EXERCISE: Word for word, copy the line containing "has height=910, width=1316." and each line after it in the records below, ending with the last line.
** Opening PROVIDED MATERIAL block **
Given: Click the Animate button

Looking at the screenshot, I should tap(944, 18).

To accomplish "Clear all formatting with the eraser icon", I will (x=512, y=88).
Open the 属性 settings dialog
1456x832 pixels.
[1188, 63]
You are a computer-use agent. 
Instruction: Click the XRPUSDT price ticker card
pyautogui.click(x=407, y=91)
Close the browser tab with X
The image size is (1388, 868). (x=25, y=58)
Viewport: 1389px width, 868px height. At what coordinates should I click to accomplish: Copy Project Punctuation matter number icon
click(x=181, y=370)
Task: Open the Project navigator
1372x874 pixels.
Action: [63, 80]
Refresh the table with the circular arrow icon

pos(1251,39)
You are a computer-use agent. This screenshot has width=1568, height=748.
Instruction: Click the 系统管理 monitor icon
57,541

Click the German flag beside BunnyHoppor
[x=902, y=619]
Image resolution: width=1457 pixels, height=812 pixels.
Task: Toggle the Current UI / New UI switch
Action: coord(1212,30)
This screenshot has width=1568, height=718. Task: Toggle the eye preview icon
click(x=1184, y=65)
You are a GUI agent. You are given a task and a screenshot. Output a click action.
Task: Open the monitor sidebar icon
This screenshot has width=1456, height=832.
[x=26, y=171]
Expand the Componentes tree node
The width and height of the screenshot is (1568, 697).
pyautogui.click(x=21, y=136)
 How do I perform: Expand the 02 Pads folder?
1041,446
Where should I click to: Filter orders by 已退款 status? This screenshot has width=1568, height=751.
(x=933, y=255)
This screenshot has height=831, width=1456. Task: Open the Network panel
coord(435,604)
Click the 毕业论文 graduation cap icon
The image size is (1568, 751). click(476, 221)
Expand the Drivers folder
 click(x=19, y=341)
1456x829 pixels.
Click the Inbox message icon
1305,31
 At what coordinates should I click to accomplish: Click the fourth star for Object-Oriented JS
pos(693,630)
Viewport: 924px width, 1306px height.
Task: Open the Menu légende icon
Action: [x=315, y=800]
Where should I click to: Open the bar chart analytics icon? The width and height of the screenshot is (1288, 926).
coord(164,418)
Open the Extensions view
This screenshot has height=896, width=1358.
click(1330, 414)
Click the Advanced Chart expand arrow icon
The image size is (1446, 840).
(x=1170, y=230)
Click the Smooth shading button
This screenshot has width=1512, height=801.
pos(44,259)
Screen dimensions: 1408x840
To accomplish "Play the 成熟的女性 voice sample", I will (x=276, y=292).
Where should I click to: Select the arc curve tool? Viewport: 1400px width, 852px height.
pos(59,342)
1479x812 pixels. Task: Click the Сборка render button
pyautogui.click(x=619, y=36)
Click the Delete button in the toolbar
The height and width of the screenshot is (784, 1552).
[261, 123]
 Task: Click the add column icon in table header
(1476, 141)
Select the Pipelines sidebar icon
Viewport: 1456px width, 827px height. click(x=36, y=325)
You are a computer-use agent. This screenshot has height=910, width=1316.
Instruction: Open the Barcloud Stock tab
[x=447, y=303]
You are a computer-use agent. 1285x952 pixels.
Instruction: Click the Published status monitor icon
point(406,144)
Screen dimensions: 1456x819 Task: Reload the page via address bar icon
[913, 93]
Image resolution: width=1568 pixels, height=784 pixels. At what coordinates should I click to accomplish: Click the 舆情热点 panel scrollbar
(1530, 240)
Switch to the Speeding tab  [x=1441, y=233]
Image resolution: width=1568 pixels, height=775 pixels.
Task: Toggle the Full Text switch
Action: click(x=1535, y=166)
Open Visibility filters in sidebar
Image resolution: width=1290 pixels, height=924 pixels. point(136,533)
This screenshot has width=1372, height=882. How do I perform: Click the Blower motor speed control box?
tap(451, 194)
** Closing PROVIDED MATERIAL block **
RESPONSE AREA:
You are a computer-use agent. This screenshot has height=910, width=1316.
Instruction: Open the Barcloud Stock tab
[x=447, y=303]
You are a computer-use agent. 1285x952 pixels.
Instruction: Click the Published status monitor icon
point(406,144)
Screen dimensions: 1456x819 Task: Reload the page via address bar icon
[913, 93]
Image resolution: width=1568 pixels, height=784 pixels. At what coordinates should I click to accomplish: Click the 舆情热点 panel scrollbar
(1530, 240)
Switch to the Speeding tab  [x=1441, y=233]
Image resolution: width=1568 pixels, height=775 pixels.
Task: Toggle the Full Text switch
Action: click(x=1535, y=166)
Open Visibility filters in sidebar
Image resolution: width=1290 pixels, height=924 pixels. point(136,533)
This screenshot has width=1372, height=882. How do I perform: Click the Blower motor speed control box?
tap(451, 194)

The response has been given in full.